#### Activity:
In the records below, find the line with "The width and" and repeat it and every line after it, exactly, without any pictures.
------ Information shown
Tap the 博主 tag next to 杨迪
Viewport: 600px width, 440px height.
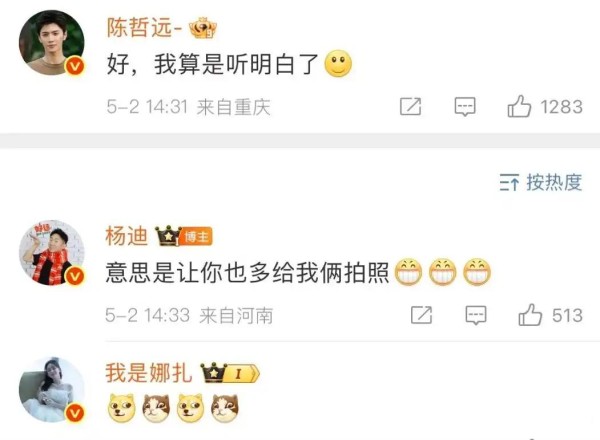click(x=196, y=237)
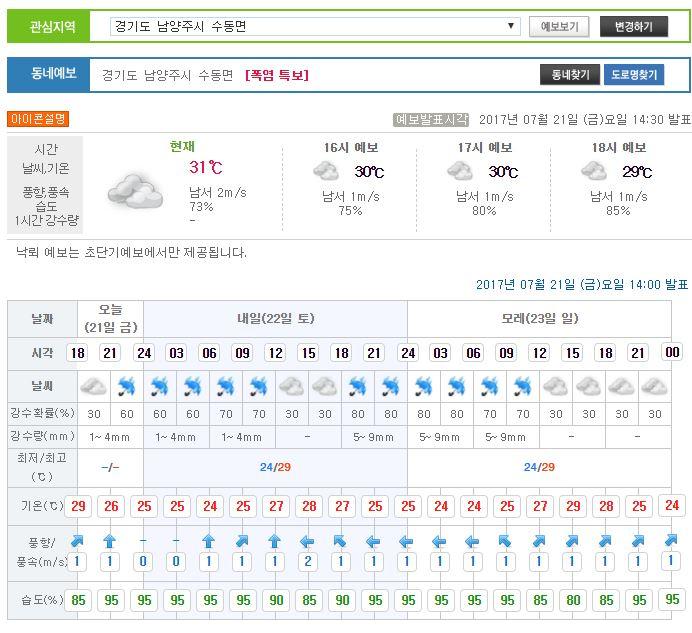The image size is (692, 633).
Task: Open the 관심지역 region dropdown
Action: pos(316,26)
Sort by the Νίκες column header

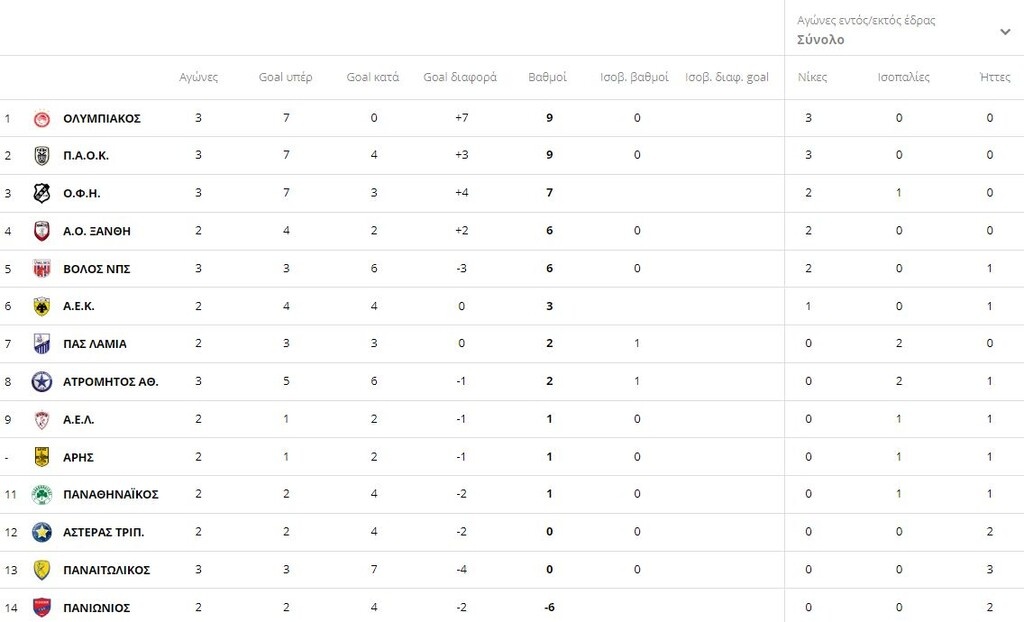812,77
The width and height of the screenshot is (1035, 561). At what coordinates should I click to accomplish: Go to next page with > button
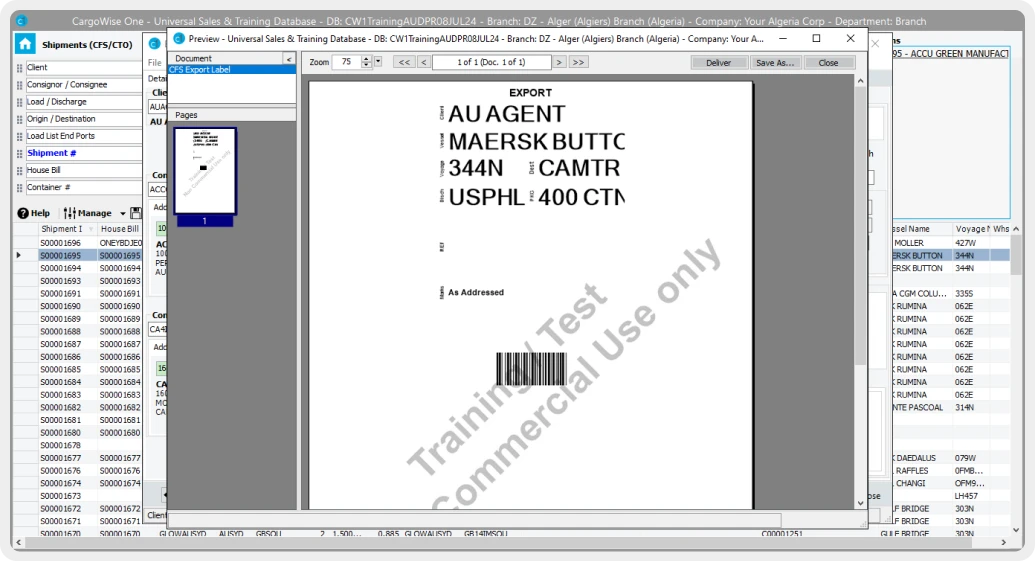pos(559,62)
------------
#### Problem solution:
The width and height of the screenshot is (1035, 561). At what coordinates should I click to accomplish: Go to next page with > button
pos(559,62)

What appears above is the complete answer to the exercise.